A - Oh, that's hard to say. (Laughs) He had it about half finished. We were riding around Lubbock and he had it written up as sort of a Cha-Cha beat or a Rumba. A Latin feel. I said let's change the beat. I was dating Peggy Sue or had dated Peggy Sue at the time. There were some Cindy song out at the time, but there weren't any Peggy Sue ones. Peggy Sue probably helped. Whatever it was, Norman Petty's engineering, Buddy's guitar playing. It would've been hard to have been more commercial. It was a lovely, lovely time and people liked it and we were really pleased they did.
Q - Sometimes it's hard to believe that Buddy wrote all these songs and was only twenty-one or twenty-two when he died. Was he writing all the time? Did he write on the bus? Did he write in hotel rooms?
A - I don't ever remember (him) writing on the bus. But, he played a lot. He and I used to practice all the time. We weren't interested in ball games or hot rods. We were interested in playing. We just learned new songs and play and play and play. My folks house, where we lived, had a big bedroom with an old upright piano which we never used, but I kept my drum set up there. We'd write songs riding around in the car. I can't believe how good of a song writer and how many songs Buddy wrote. We wrote "That'll Be The Day" in my folks house. After he moved to New York from Texas, he wrote a dozen (songs) which I thought were some of his very best songs, like "Learnin' The Game", "Love Makes It Tough" and "Peggy Sue Got Married". And they weren't all the same. They're some really good songs I think.
Q - You weren't part of the Winter Dance Party Tour of the Midwest in 1959, were you?
A - No. Buddy had moved to New York. He was just gonna work as Buddy Holly and we, Joe B. - actually we got back with Sonny Curtis who'd been in the group earlier, actually before I was in the group. He and Buddy were playing Country music together. Anyway, we were just gonna work as The Crickets and he was just gonna work as Buddy Holly. The last five dates he did were about the only dates I didn't play with him, which I felt bad about. We'd gone our separate ways. He told Waylon Jennings, who was on that last tour, he told Waylon he was gonna call us back. We were trying to get a hold of Buddy because we were unhappy we hadn't gone to New York with him. That's all water under the bridge of course.
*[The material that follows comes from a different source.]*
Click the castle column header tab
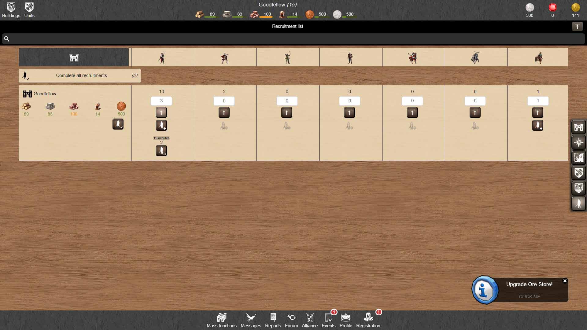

Q - Had he not died, would Buddy's music been able to change with the times?
A - I sure think so because things like those string sessions he did in New York. He had lots of good ideas. He actually talked about doing a Gospel album and trying to get the players who played with Ray Charles and use those kind of arrangements. There wasn't a lot of Rock 'n' Roll with strings in those days. There wasn't a lot of Rock 'n' Roll in those days. (Laughs) But, I think he would've changed. He was just a talented guy and really was into music.
Q - When you first got together with Buddy, did you think he was / you were going to be successful in the music business?
A - No. We never had those kind of thoughts. We thought if you could get a record out, you'd have a hit, you could buy a Cadillac. That's sort of the way we thought about it. I didn't realize how influential Buddy was going to be. I never doubted he was good. From the junior high deal when I started playing with him, I really enjoyed it.